Reproduce the entries shown below only from the line with "This screenshot has height=647, width=1910." down to the line with "Click the 'Alignment:'", keeping both end lines and copying each one exactly.

**INPUT**
____________________

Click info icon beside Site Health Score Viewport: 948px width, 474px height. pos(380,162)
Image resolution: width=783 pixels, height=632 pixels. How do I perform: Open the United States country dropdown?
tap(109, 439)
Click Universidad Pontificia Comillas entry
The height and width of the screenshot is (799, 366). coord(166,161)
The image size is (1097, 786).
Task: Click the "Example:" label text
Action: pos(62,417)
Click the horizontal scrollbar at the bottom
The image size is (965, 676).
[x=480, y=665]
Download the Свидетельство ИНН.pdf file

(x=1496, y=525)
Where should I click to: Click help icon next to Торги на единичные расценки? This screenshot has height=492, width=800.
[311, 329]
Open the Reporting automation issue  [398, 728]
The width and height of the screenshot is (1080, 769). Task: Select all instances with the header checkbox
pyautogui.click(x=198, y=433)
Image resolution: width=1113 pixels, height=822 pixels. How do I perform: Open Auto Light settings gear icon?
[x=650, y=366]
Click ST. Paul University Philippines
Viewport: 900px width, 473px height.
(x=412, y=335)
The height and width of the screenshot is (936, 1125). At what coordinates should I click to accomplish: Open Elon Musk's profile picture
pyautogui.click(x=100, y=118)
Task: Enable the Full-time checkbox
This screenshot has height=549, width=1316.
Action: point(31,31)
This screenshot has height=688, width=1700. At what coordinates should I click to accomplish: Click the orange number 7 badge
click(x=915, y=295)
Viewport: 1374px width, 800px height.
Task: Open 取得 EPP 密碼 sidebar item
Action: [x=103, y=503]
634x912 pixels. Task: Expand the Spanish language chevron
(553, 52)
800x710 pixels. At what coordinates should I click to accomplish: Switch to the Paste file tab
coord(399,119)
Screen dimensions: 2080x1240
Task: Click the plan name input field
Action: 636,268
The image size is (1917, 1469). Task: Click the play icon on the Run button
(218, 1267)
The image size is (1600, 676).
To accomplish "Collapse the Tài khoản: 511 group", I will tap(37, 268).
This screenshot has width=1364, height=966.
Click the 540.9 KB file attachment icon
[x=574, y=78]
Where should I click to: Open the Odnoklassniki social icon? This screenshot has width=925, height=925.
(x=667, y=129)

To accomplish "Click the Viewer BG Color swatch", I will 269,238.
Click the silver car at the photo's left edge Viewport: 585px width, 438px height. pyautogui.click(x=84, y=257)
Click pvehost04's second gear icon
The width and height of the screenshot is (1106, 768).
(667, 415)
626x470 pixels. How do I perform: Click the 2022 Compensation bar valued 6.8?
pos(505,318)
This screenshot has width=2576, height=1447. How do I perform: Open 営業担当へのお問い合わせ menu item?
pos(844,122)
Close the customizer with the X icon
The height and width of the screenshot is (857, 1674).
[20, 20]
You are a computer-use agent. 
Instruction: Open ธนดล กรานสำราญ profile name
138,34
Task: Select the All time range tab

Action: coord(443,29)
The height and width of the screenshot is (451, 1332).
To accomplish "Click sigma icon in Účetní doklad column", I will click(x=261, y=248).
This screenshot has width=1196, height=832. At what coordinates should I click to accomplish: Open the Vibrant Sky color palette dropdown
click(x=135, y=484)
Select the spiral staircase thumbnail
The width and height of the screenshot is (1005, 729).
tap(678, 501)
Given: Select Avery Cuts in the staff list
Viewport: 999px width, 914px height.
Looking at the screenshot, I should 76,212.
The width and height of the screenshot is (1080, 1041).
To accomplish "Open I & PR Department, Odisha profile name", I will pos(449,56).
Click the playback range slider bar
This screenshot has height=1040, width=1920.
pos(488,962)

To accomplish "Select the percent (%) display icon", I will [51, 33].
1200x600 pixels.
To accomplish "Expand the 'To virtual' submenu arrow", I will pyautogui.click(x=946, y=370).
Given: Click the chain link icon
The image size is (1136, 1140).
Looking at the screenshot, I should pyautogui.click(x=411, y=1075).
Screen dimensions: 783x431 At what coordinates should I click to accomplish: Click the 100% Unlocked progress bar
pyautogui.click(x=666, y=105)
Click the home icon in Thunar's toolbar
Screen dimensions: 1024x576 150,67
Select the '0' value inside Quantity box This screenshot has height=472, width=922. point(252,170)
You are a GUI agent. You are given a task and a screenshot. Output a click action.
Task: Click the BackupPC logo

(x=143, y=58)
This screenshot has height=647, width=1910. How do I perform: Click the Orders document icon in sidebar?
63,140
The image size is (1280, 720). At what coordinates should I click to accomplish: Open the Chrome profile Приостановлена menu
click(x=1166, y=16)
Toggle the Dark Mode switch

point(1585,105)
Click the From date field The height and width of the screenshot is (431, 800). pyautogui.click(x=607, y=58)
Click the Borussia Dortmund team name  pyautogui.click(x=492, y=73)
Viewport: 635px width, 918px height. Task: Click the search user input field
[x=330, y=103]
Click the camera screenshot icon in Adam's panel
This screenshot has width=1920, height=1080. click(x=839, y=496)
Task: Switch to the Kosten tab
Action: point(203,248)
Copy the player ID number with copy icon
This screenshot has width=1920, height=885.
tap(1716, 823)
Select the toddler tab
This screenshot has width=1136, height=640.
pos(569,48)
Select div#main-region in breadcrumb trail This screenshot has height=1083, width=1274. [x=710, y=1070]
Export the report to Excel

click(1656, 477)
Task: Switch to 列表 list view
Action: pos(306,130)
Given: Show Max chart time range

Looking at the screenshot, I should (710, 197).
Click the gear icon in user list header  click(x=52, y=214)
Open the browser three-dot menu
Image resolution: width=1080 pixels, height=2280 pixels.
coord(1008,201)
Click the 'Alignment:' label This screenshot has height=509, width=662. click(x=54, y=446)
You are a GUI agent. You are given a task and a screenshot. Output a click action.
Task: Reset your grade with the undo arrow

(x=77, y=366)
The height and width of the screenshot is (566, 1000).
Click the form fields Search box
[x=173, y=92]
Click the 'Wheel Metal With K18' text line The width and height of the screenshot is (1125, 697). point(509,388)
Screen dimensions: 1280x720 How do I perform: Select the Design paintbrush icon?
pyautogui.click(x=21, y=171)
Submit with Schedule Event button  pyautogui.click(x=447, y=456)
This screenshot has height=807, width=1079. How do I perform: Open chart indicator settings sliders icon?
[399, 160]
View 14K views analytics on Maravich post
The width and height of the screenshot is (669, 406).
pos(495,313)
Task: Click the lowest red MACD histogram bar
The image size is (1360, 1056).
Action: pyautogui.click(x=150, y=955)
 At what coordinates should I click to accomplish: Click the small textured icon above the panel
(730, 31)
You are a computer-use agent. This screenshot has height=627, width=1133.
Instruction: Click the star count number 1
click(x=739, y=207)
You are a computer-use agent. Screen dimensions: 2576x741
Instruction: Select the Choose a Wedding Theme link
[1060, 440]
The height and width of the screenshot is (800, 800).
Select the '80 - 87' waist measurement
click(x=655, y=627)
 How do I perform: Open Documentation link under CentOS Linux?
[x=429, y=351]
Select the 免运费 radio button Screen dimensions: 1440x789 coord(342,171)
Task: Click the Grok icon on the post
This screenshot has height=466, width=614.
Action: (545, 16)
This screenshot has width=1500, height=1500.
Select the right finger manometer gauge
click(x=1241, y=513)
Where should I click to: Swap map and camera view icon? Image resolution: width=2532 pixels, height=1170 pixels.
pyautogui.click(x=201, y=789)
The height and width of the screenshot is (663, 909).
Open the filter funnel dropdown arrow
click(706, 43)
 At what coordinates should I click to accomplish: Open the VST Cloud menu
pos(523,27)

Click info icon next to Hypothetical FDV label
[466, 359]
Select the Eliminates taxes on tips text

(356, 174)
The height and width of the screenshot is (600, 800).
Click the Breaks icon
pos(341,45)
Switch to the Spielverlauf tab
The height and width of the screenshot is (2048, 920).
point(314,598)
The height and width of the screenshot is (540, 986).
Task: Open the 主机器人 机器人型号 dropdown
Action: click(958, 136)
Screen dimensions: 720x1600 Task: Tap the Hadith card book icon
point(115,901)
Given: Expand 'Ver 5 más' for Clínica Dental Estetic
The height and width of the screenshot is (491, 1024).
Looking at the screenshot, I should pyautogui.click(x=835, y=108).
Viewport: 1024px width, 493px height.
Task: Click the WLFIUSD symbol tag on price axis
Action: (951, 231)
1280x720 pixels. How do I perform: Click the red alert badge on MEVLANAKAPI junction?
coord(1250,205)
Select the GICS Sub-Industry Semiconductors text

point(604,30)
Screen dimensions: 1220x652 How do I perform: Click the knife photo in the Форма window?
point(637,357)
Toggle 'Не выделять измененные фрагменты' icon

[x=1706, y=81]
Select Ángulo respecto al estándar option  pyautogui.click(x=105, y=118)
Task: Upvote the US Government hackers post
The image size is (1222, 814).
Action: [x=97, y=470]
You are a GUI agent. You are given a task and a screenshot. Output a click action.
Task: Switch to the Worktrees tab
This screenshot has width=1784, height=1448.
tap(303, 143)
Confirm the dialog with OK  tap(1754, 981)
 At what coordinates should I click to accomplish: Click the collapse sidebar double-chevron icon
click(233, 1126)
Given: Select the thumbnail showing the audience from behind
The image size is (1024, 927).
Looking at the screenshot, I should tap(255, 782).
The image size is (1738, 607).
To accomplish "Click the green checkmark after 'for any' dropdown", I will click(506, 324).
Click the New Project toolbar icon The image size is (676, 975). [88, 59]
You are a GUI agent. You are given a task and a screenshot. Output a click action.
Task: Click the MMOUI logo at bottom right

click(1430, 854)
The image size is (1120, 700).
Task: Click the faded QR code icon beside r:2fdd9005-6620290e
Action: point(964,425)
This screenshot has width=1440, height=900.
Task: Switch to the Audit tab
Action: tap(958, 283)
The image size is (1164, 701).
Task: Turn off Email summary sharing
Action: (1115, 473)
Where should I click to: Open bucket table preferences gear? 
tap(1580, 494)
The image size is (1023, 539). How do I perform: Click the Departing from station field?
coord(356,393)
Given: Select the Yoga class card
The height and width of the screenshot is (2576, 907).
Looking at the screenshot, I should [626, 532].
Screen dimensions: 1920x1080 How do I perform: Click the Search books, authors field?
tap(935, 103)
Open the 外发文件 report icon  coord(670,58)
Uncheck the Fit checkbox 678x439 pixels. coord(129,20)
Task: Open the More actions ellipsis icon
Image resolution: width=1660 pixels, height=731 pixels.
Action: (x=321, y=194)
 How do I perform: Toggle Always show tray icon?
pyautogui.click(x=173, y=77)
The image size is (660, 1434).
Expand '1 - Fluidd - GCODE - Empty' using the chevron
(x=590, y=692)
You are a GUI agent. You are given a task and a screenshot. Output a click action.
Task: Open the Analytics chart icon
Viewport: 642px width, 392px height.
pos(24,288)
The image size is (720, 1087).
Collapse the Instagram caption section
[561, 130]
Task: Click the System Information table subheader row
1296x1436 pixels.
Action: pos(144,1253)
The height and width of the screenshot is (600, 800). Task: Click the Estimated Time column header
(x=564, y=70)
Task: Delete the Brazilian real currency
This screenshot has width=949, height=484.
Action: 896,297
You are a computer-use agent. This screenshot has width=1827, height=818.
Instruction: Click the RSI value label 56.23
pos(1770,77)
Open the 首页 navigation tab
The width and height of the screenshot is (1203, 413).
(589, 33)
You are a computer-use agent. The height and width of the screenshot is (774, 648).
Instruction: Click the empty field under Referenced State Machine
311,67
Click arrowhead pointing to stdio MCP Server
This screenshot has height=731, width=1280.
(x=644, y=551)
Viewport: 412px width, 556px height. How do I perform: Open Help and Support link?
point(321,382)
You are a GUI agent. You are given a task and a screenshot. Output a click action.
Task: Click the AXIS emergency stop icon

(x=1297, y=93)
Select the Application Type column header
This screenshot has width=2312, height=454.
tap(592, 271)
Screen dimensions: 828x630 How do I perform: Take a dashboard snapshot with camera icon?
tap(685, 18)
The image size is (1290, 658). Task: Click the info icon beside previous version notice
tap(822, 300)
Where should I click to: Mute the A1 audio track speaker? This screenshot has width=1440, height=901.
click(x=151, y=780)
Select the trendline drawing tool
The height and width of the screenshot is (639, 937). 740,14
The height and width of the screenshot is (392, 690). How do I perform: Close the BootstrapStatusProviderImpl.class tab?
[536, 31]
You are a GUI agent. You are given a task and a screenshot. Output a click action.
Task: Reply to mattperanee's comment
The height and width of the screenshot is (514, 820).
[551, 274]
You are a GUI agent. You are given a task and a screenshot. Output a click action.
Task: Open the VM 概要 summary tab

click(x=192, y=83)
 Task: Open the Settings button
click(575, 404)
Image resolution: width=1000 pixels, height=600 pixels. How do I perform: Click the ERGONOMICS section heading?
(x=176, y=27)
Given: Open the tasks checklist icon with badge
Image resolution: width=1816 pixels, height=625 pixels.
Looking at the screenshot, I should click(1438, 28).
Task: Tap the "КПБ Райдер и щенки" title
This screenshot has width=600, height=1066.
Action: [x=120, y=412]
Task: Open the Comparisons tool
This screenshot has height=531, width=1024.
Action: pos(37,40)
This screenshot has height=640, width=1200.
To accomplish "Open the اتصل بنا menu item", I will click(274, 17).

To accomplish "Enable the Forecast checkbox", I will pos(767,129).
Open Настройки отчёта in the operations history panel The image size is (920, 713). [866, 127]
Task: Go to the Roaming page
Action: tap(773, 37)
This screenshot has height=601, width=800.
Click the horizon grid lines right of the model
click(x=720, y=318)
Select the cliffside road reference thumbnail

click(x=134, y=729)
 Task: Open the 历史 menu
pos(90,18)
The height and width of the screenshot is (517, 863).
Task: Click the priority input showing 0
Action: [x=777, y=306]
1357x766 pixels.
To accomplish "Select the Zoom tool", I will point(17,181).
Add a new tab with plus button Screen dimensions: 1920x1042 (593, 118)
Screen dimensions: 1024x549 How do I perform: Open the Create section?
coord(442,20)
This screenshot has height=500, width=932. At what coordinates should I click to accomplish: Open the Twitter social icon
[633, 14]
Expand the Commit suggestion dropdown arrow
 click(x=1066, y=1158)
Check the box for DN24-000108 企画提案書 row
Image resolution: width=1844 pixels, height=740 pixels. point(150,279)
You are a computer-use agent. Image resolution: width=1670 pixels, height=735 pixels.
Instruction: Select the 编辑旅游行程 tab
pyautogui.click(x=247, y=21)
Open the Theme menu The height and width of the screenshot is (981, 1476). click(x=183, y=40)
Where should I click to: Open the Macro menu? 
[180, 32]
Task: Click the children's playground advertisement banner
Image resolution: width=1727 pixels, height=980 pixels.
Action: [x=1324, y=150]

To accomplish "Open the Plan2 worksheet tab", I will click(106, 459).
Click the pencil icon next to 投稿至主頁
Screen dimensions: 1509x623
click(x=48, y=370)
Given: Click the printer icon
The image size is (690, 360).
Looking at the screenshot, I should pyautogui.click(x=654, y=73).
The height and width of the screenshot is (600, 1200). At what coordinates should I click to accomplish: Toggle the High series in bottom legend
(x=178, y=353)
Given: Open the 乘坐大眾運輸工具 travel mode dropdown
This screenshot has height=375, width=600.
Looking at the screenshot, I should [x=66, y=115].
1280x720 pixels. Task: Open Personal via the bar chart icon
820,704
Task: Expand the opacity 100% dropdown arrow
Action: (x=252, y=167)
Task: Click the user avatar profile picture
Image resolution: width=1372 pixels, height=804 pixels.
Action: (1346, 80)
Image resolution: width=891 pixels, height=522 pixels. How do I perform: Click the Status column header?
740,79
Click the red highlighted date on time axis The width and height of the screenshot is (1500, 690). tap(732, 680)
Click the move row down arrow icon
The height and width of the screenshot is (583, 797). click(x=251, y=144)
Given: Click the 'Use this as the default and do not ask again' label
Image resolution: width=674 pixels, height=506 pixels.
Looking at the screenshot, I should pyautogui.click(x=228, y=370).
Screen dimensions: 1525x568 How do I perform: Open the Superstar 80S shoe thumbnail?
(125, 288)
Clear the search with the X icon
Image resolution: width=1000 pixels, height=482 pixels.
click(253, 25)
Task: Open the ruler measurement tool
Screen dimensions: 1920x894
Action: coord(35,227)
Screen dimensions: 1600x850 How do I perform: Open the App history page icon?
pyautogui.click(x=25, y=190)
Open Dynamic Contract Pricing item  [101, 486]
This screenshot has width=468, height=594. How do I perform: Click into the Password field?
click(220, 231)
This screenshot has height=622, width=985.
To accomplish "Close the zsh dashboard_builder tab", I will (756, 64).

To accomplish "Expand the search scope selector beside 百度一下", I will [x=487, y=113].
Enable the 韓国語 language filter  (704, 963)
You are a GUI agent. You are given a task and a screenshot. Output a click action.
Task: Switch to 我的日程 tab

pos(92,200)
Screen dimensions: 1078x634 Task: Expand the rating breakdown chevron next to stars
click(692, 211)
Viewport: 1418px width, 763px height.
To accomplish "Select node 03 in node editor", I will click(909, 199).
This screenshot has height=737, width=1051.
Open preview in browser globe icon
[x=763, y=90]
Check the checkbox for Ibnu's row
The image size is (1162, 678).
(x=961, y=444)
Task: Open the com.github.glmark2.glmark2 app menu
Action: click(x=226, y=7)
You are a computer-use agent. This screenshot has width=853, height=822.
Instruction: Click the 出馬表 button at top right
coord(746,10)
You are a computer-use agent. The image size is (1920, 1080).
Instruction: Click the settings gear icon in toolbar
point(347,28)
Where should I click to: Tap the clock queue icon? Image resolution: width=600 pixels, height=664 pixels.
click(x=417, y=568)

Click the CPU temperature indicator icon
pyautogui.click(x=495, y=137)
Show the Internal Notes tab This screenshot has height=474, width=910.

____________________

**TASK RESPONSE**
This screenshot has height=647, width=1910. How do I perform: Click the Orders document icon in sidebar?
63,140
The image size is (1280, 720). At what coordinates should I click to accomplish: Open the Chrome profile Приостановлена menu
click(x=1166, y=16)
Toggle the Dark Mode switch

point(1585,105)
Click the From date field The height and width of the screenshot is (431, 800). pyautogui.click(x=607, y=58)
Click the Borussia Dortmund team name  pyautogui.click(x=492, y=73)
Viewport: 635px width, 918px height. Task: Click the search user input field
[x=330, y=103]
Click the camera screenshot icon in Adam's panel
This screenshot has width=1920, height=1080. click(x=839, y=496)
Task: Switch to the Kosten tab
Action: point(203,248)
Copy the player ID number with copy icon
This screenshot has width=1920, height=885.
tap(1716, 823)
Select the toddler tab
This screenshot has width=1136, height=640.
pos(569,48)
Select div#main-region in breadcrumb trail This screenshot has height=1083, width=1274. [x=710, y=1070]
Export the report to Excel

click(1656, 477)
Task: Switch to 列表 list view
Action: pos(306,130)
Given: Show Max chart time range

Looking at the screenshot, I should (710, 197).
Click the gear icon in user list header  click(x=52, y=214)
Open the browser three-dot menu
Image resolution: width=1080 pixels, height=2280 pixels.
coord(1008,201)
Click the 'Alignment:' label This screenshot has height=509, width=662. click(x=54, y=446)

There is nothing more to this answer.